Can't forget about these Live Gems:
Weather Report; "Black Market", "Teen Town", "Freezing Fire", "Cucumber Slumber" (from Live And Unreleased) and "8:30", "Sightseeing", "Gibraltar", "Scarlet Woman" (from The Legendary Live Tapes).
Plenty of Floyd to choose from but Embryo always caught my ear as one that improved with the 10+ min version I've heard on several boots..
There's a ton of Who songs that were better live but one that I always insist on is the version of "Won't Get Fooled Again" off The Kids Are Alright soundtrack. It's just ANGRY!
I don't like country music, but I don't mean to denigrate those who do. And for the people who like country music, denigrate means 'put down.'- Bob Newhart
Little Feat-Waiting For Columbus
I rarely bother with the studio albums, except for Sailin' Shoes.
"The Knife" from Genesis Live is obviously the definitive version as that Hackett solo is absolutely amazing!!!
The Prog Corner
Loggins and Messina--Angry Eyes.
The older I get, the better I was.
TARKUS - WBMFTTSTNEL&GELP All others are imposters, especially the studio version.
Much of U2s canon are better live, especially the Wide Awake in America EP; A Sort of Homecoming, from their Unforgettable Fire album, is a dirge but on WAiA its transformed into an anthem. Excellent sound quality as well.
Definitive larks 1 and red for me come from the current lineups live in Toronto album -just searing aggressive play from the band and all parts fire on all cylinders. The addition of double bass drumming to red just makes it utterly ferocious even more so than it already is!
As some ancient Chinese philosopher once said "Just dig a hole that's deep enough, and everyone will want to jump into it."
Always the definitive versions for me. Never liked the speeded up chipmunk vocals on the album. Led Zeppelin was a LIVE band. So visceral and powerful, yet could be just as sensitive and nuanced in a live situation. I hadn't visited this in a long time... Bonzo and JPJ, I mean what a rhythm section for Page to just go off over it. Pure magic.
The 70s were The era of classic live albums.

> ACTIVITIES
(1) In the forum thread on live recordings, which soundtrack holds the version of "Won't Get Fooled Again" that one poster always insists on?
(2) Sum up the forum thread on live recordings in two sentences.
(3) Carry on the forum thread on live recordings with one more post in the same style, picking up after its last line.

> RECORDED DATA
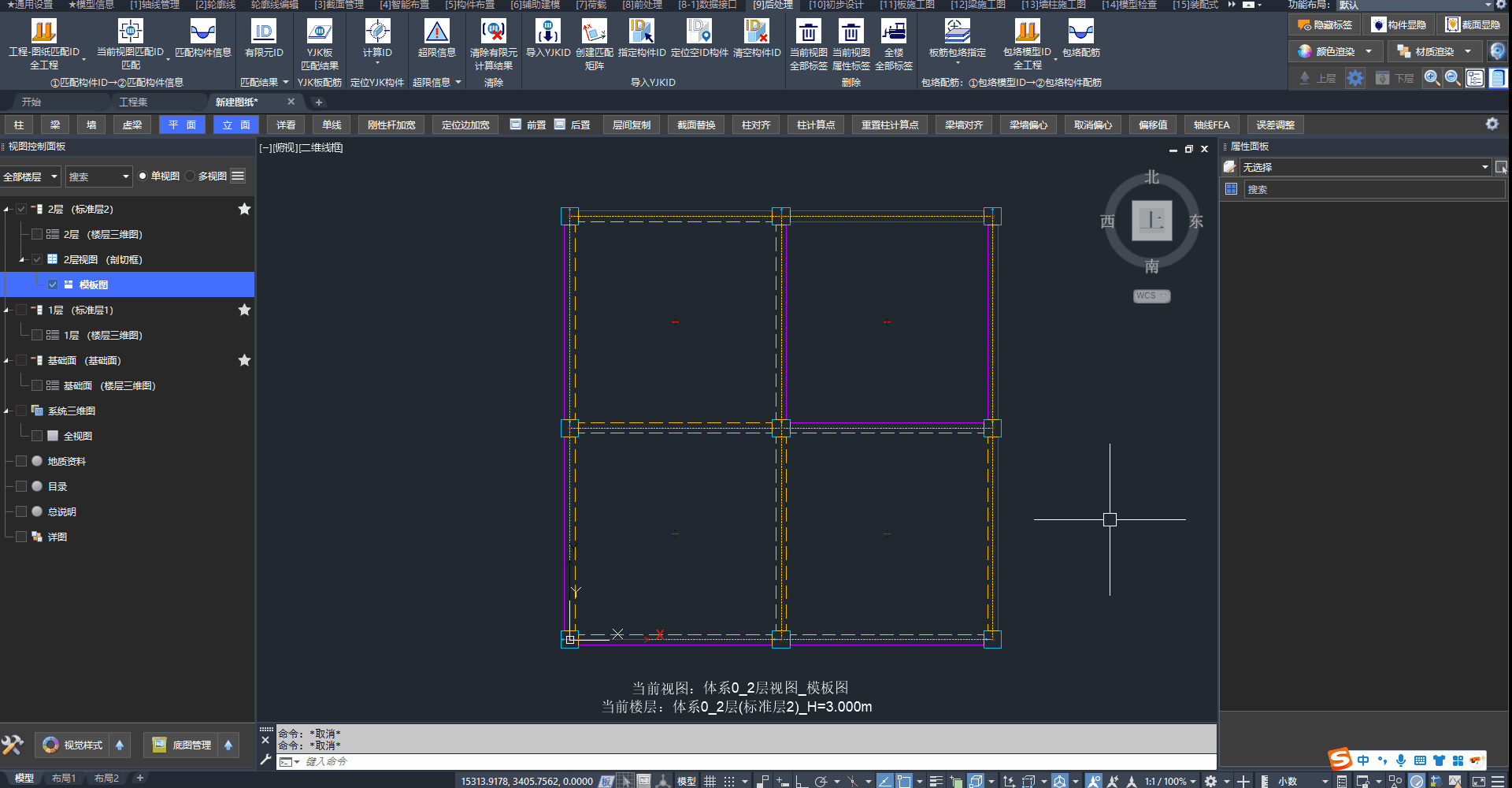Click the 截面替换 button
This screenshot has height=788, width=1512.
696,125
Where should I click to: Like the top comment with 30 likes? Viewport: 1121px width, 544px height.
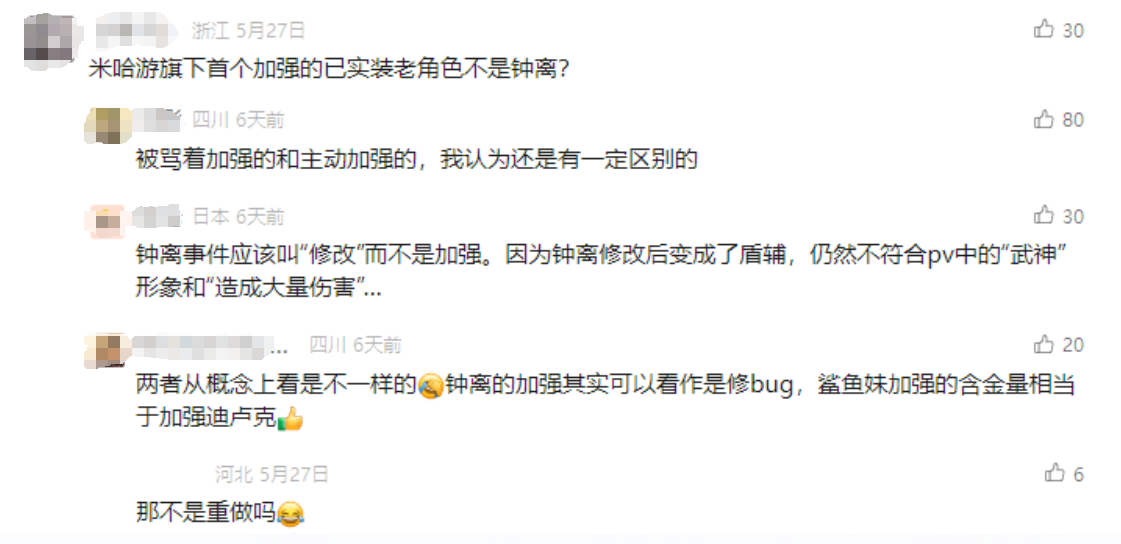[x=1044, y=29]
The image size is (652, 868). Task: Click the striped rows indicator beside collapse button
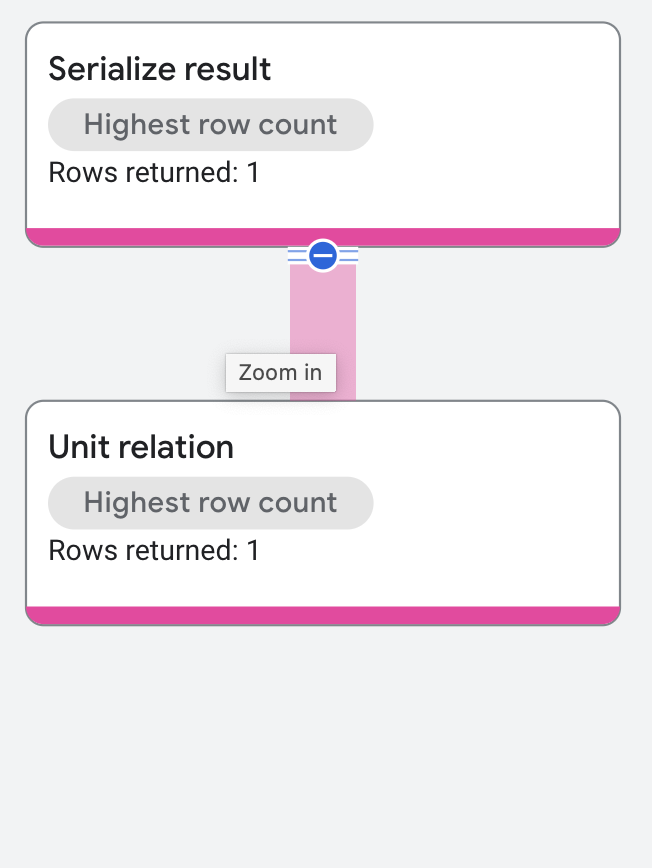tap(348, 256)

> ANSWERS PROVIDED
(1) The Kids Are Alright soundtrack.

(2) Posters name songs and albums they find better live, such as Weather Report tracks, Floyd's "Embryo," the Who's "Won't Get Fooled Again," Genesis's "The Knife," and U2's Wide Awake in America EP. One poster calls Led Zeppelin a live band whose live versions are the definitive ones, and another says the 70s were the era of classic live albums.

(3)
A few to add:
Wishbone Ash - Live Dates
BeBop Deluxe - Live in the Air Age
Santana - Moonflower ( most of it)
no tunes, no dynamics, no nosebone
801 Live
"It is the mark of an educated mind to be able to entertain a thought without accepting it."
-- Aristotle
Nostalgia, you know, ain't what it used to be. Furthermore, they tells me, it never was.
“A Man Who Does Not Read Has No Appreciable Advantage Over the Man Who Cannot Read” - Mark Twain
The best version of "Games Without Frontiers" has to be on the PG Live in Athens BluRay. So much fire & energy from that band of then 30-something musicians and a strutting, goose-stepping PG to lead them.
Another track from the same run of shows that didn't make it onto Live/Dead that was also better than the studio version is Cosmic Charlie. It has much more grit and pow! than it does on the studio version.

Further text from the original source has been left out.